Since October, the number of deals has risen from 103 to 149, and 21 lenders are offering relevant mortgages compared to 17.
In contrast to what was available before the property market shut down, there were 162 products on the market in March and 20 lenders providing mortgages for holiday let.
The typical holiday let mortgage is more expensive than last year too, with the average rate currently 3.95 per cent compared to 3.37 per cent in March.
Overall, the increase in choice has coincided with a rise in demand for holiday let amid travel restrictions due to the pandemic.
Recent research from Hodge Bank showed of those purchasing a holiday home, 65 per cent had taken out a new holiday let specific mortgage. Meanwhile, 35 per cent remortgaged their existing property to finance a holiday home.

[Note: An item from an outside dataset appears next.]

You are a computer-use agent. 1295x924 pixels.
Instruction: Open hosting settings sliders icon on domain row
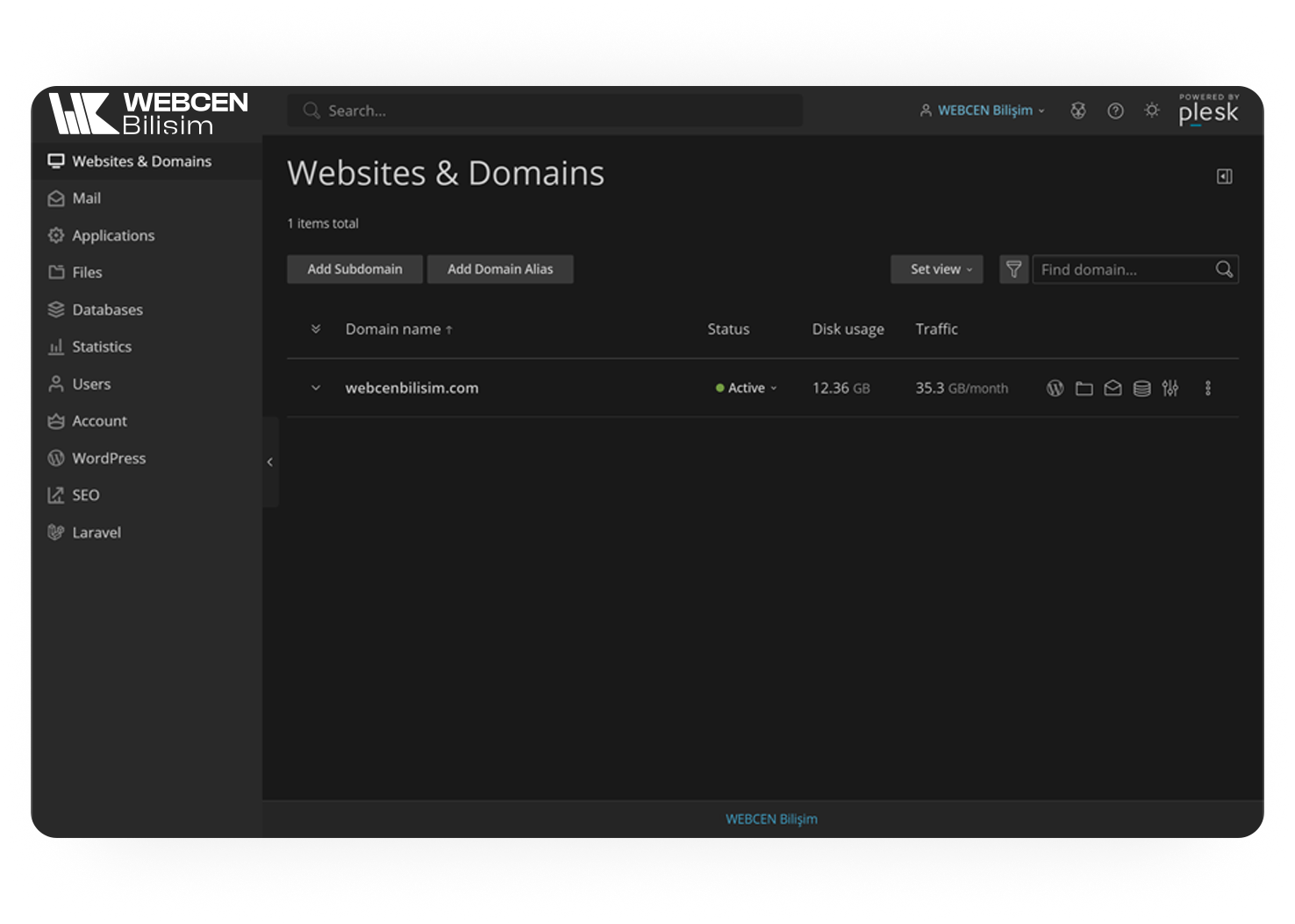point(1170,387)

Rachel Springall, spokesperson at Moneyfacts.co.uk, said: “Consumers may have taken some time to reflect on staycations in light of uncertainties surrounding international travel and how a holiday let could be a worthy investment.
“Supply and demand may well be a key issue in 2021 for investors who feel staycations are here to stay awhile yet.”
She added: “Any lack of holiday home opportunities will come as frustrating news for investors considering the return of holiday let deals on to the market, especially as sales figures nationally are rising and some consumers have more disposable income from lockdown and are therefore ready to invest.
“Clearly, for any opportunities that prospective borrowers are contemplating, it is wise they approach an independent qualified financial adviser to go through the deals currently available and to get some valuable insight into the workings of a holiday let.”